WATER RESOURCES RESEARCH GRANT PROPOSAL
Project ID: 2005DE56B
Title: Landowner Perceptions of the Stringency of Water Quality Regulations in Delaware
Project Type: Research
Focus Categories: Law, Institutions, and Policy, Non Point Pollution, Water Quality
Start Date: 05/01/2005
End Date: 02/28/2006
Federal Funds: $1,750
Non-Federal Matching Funds: $3,500
Congressional District: At Large
Surface water quality continues to be a critical problem in Delaware. Currently, 79% of Delaware’s streams and rivers are unsuitable for swimming, and 80% of Delaware’s year-round streams are considered moderately-to-severely damaged. Legislative initiatives, including the federal Clean Water Act and the state Nutrient Management Act, provide a rich portfolio of policies to improve Delaware’s water quality. Yet, waters continue to be impaired and this leads one to wonder whether new policies are needed or whether existing policies must be reconceptualized, targeted, or simply better enforced.
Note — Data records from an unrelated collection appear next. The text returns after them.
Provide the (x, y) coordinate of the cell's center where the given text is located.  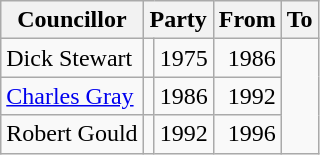
Dick Stewart (72, 58)
Councillor (72, 20)
Party (178, 20)
1996 (247, 134)
To (300, 20)
From (247, 20)
1975 (184, 58)
Charles Gray (72, 96)
Robert Gould (72, 134)
Provide the (x, y) coordinate of the cell's center where the given text is located.  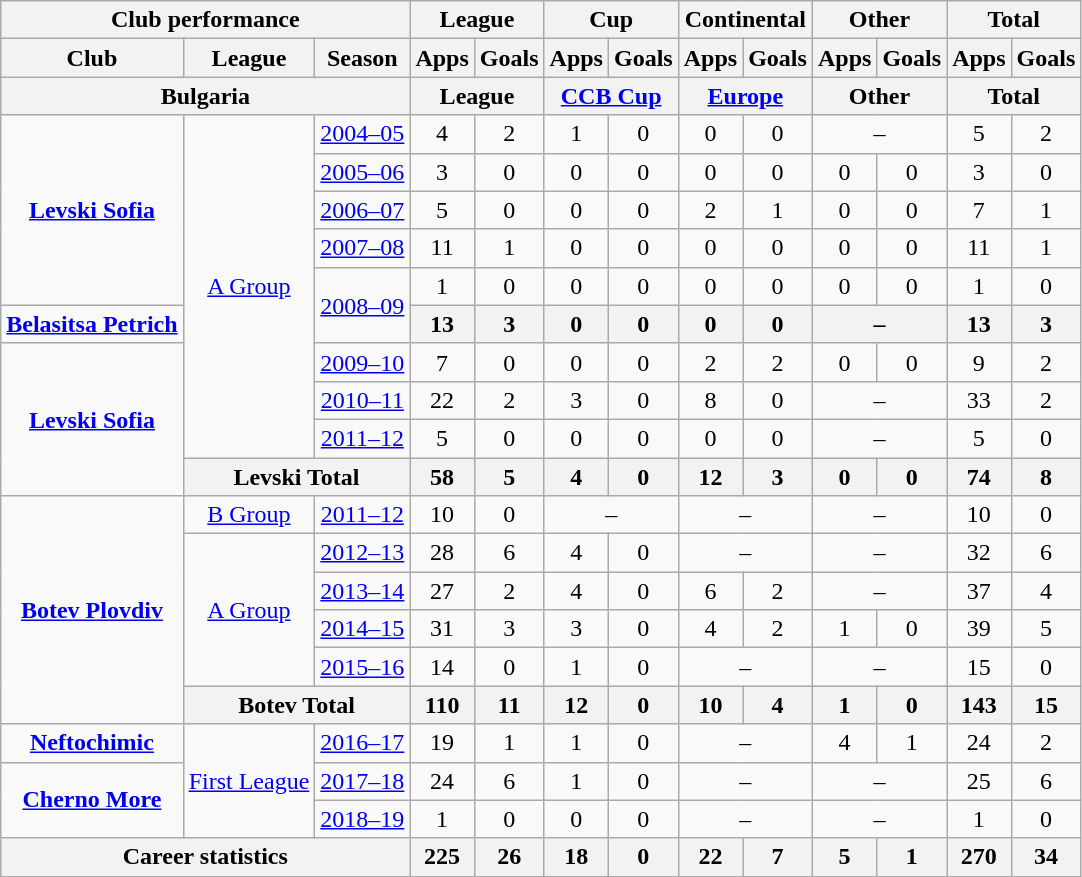
Levski Total (296, 477)
28 (442, 553)
58 (442, 477)
32 (979, 553)
18 (576, 857)
225 (442, 857)
Club performance (206, 20)
Belasitsa Petrich (92, 324)
2005–06 (362, 172)
2010–11 (362, 400)
25 (979, 781)
2015–16 (362, 667)
74 (979, 477)
2017–18 (362, 781)
First League (249, 781)
2007–08 (362, 248)
270 (979, 857)
2004–05 (362, 134)
39 (979, 629)
Bulgaria (206, 96)
2013–14 (362, 591)
Cup (611, 20)
110 (442, 705)
2016–17 (362, 743)
2018–19 (362, 819)
Botev Plovdiv (92, 610)
Botev Total (296, 705)
33 (979, 400)
2009–10 (362, 362)
143 (979, 705)
26 (509, 857)
Career statistics (206, 857)
14 (442, 667)
Europe (745, 96)
19 (442, 743)
37 (979, 591)
2012–13 (362, 553)
9 (979, 362)
Cherno More (92, 800)
27 (442, 591)
Club (92, 58)
2008–09 (362, 305)
2014–15 (362, 629)
34 (1046, 857)
CCB Cup (611, 96)
Neftochimic (92, 743)
31 (442, 629)
B Group (249, 515)
2006–07 (362, 210)
Season (362, 58)
Continental (745, 20)
For the text-containing cell, return its midpoint in [x, y] coordinate format. 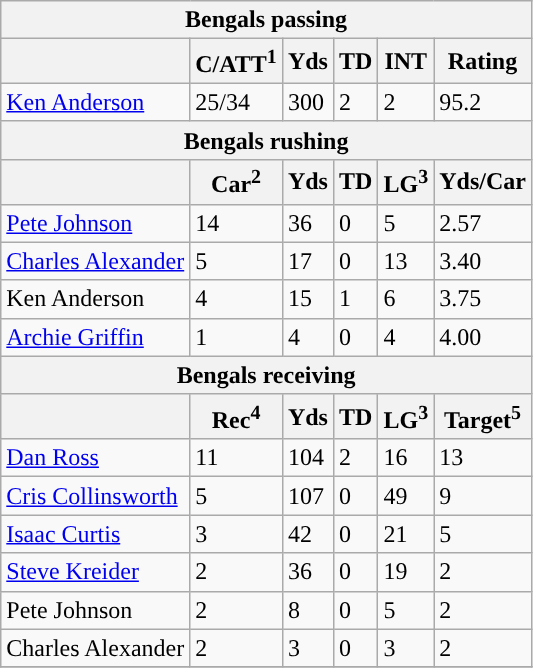
INT [406, 62]
Bengals passing [266, 20]
300 [308, 102]
Bengals receiving [266, 375]
3.40 [483, 261]
Steve Kreider [96, 572]
95.2 [483, 102]
Rec4 [236, 416]
21 [406, 534]
15 [308, 299]
6 [406, 299]
9 [483, 496]
Rating [483, 62]
19 [406, 572]
Archie Griffin [96, 337]
Yds/Car [483, 182]
Car2 [236, 182]
107 [308, 496]
3.75 [483, 299]
49 [406, 496]
42 [308, 534]
4.00 [483, 337]
104 [308, 458]
Cris Collinsworth [96, 496]
8 [308, 610]
17 [308, 261]
14 [236, 223]
Isaac Curtis [96, 534]
11 [236, 458]
16 [406, 458]
2.57 [483, 223]
Bengals rushing [266, 140]
25/34 [236, 102]
Dan Ross [96, 458]
C/ATT1 [236, 62]
Target5 [483, 416]
Scan for the cell matching the given text and deliver its (X, Y) coordinate at center. 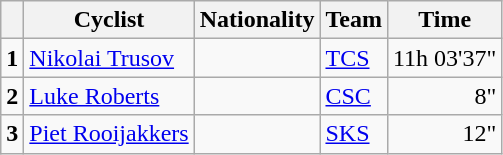
2 (12, 96)
TCS (354, 58)
3 (12, 134)
CSC (354, 96)
Nationality (257, 20)
1 (12, 58)
SKS (354, 134)
Luke Roberts (109, 96)
8" (444, 96)
Cyclist (109, 20)
11h 03'37" (444, 58)
Piet Rooijakkers (109, 134)
Team (354, 20)
12" (444, 134)
Time (444, 20)
Nikolai Trusov (109, 58)
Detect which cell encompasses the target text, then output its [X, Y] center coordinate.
This problem of policy shortcomings or inadequacies may be examined from various perspectives. Politicians, policy makers, and scientists likely appreciate the tradeoffs between acceptability and effectiveness required to generate workable policies. Yet, the public demands water quality services that may be entirely disconnected from the science. Finally, landowners supply water quality through their atomistic land-use behaviors in ways that do not necessarily correspond to the policy designs.
This project focuses on the third source of problems in water quality policy—understanding landowners’ perceptions of the policy environment.